Exercise tasks:
[1] Using the forum thread on gym clothing, answer each question:
(a) What does MS1605 wear 99% of the time?
(b) Which company makes the tees Uncle manny wears?
(c) What does ToolSteel wear over athletic tights?
[2] Carry the forum thread on gym clothing forward from its final post.

-- START OF Document --

And I agree with ECKs...Idk why the fuk guys r wearing these yoga pants idk who told them it was ok... There's two kids who wear them at one of my gyms & it just confuses me, they even spot each other in them? ...Although, I fuking love girls in yogas regardless of the occasion can't get enough of it.


----------



## Ritch (Dec 13, 2015)

Lilo said:


> Drop crotch pants of peace



Those are horrible. American Apparel has brainwashed today's twinks in thinking that stuff is alpha. 
Not sure how it can get any gayer, but I'm sure they will find a way....


----------



## thqmas (Dec 13, 2015)

Jenner said:


> Mmmmmmmm....tight fitted clothes if you have the body for it...and for the record..the rock in J.l. Joe sporting an under armour shirt is far from gay and hot as fuuuuuuk



hmmm... Well, you know how you girls always say that you dress up all nice not for us men, but for other women to be jealous? So it's the same thing.

As a girl you can think that a guy is so damn sexy with his UA tight t-shirt, but we boys know the truth: he's fuking gay!

I'm so proud of myself for not wearing tight t shirts to the gym. It makes me feel and remember that I'm lifting for myself, and for nobody else. It also makes my wife feel confident that I'm not an idiot that goes around the gym showing off.

Oh, and the look on the faces of ppl when I lift my shirt.... Priceless.


----------



## widehips71 (Dec 13, 2015)

Zeigler Robertson said:


> I never said that was gay. I'm just taking a pole.......



I bet you are


----------



## MS1605 (Dec 13, 2015)

99% of the time it is a black Calvin Klein tshirt and cargo shorts for me. I absolutly love the way the CK shirts fit and hold up. I literally have 2 drawers full of them.

I also have somewhat of a shoe and hat problem. I have a closet full of unwarn shoes and hats. 

The 1% of the time im not in some cargo shorts, im in jeans.


----------



## Itburnstopee (Dec 13, 2015)

Skinny jeans.............


Sorry H


----------



## DocDePanda187123 (Dec 13, 2015)

Zeigler Robertson said:


> I never said that was gay. I'm just taking a pole.......



Oh the irony of this post....


----------



## Uncle manny (Dec 13, 2015)

Xl elite fts tees for me. They're made by Gildan so there comfy and good quality. Some track pants and Nike frees.. I'm one of the guys who wears colored shoes tho I'll admit that I'm a sneaker junkie..


----------



## jennerrator (Dec 13, 2015)

thqmas said:


> hmmm... Well, you know how you girls always say that you dress up all nice not for us men, but for other women to be jealous? So it's the same thing.
> 
> As a girl you can think that a guy is so damn sexy with his UA tight t-shirt, but we boys know the truth: he's fuking gay!
> 
> ...



Sorry, good try..but the rock is not gay...don't be jelly


----------



## ToolSteel (Dec 13, 2015)

I wear form fitting clothes (not TIGHT) because I hate the baggy feeling. Athletic tights occasionally, but I wear shorts over them.

-- END OF Document --
-- START OF Listed entries --

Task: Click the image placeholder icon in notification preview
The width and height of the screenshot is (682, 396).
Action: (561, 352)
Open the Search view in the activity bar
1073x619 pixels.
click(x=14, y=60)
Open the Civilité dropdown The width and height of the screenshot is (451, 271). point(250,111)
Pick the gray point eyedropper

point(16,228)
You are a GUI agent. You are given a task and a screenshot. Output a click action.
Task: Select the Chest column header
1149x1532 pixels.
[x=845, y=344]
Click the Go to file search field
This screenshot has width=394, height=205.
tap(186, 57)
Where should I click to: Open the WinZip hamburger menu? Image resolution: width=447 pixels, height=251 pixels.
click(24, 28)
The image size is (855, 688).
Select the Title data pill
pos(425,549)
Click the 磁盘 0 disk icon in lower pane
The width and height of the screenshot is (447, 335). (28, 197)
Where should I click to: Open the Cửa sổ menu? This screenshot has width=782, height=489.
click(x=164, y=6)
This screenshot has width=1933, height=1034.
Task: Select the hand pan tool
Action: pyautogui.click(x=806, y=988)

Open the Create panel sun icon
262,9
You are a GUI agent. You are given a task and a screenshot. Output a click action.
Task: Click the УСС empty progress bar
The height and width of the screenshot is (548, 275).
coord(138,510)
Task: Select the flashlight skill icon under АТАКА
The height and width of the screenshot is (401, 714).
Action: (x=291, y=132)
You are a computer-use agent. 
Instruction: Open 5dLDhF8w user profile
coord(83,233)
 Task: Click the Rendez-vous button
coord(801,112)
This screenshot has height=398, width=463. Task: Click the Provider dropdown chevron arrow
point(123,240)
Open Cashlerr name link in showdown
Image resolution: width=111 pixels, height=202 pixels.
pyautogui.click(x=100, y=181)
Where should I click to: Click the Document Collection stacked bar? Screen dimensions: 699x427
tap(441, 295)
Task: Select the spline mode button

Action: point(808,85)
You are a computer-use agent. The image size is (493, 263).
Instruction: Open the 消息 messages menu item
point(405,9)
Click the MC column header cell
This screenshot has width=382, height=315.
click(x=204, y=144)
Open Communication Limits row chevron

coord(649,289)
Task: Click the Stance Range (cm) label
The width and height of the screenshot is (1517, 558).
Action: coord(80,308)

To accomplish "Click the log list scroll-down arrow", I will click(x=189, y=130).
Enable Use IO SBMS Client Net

-- END OF Listed entries --

Outputs by task:
[1]
(a) A black Calvin Klein T-shirt and cargo shorts.
(b) Gildan.
(c) Shorts.

[2]
I don't really pay much attention to what people wear. Unless it's extremely over the top. We all have different tastes.


----------



## thqmas (Dec 13, 2015)

Jenner said:


> Sorry, good try..but the rock is not gay...don't be jelly



Only time will tell Jenner...


----------



## MS1605 (Dec 13, 2015)

Jenner said:


> Sorry, good try..but the rock is not gay...don't be jelly



Not to mention, he seems like such a genuinely good dude. I dont give a **** about celebrities or famous people but i have randomly seen a few of his cellphone/day in the life of random shit videos he posts and he just seems like a cool dude. Very uncelebrity and down to earth and genuinely happy. Not, im famous but need drugs and alcohol to look happy. 

/end random, unorganized thought dump.


----------



## jennerrator (Dec 13, 2015)

MS1605 said:


> Not to mention, he seems like such a genuinely good dude. I dont give a **** about celebrities or famous people but i have randomly seen a few of his cellphone/day in the life of random shit videos he posts and he just seems like a cool dude. Very uncelebrity and down to earth and genuinely happy. Not, im famous but need drugs and alcohol to look happy.
> 
> /end random, unorganized thought dump.



Yep, he's a pretty cool dude...love Ballers!


----------



## thqmas (Dec 13, 2015)

Jenner said:


> Yep, he's a pretty cool dude...love Ballers!



Hey, I didn't say he wasn't cool, or that he was not an amazing dude.... but he may be gay... idk.

btw, if he's gay or not, I'm still jelly.


----------



## mickems (Dec 13, 2015)

I wear form fitting A.E.  V-necks, t shirts, thermal long sleeve henleys and dark blue or black jeans (straight fit). only wear gym clothes to the gym. people look stupid wearing gym clothes outside of the gym like at a restaurant or mall. I also see some guys wear the yoga pants at the gym. btw I always thought they were called spandex. when did the name change?


----------



## jennerrator (Dec 13, 2015)

thqmas said:


> Hey, I didn't say he wasn't cool, or that he was not an amazing dude.... but he may be gay... idk.
> 
> btw, if he's gay or not, I'm still jelly.



lol....exactly!


----------



## John Ziegler (Dec 13, 2015)

How about this deal here ? Is she in denial, did she just put on 40 pounds over night and cant afford an upgrade ? If you got a fat ass dont wear hip huggers.







If you got a big ass so be it I would want to hump that fat ass if the presentation was better.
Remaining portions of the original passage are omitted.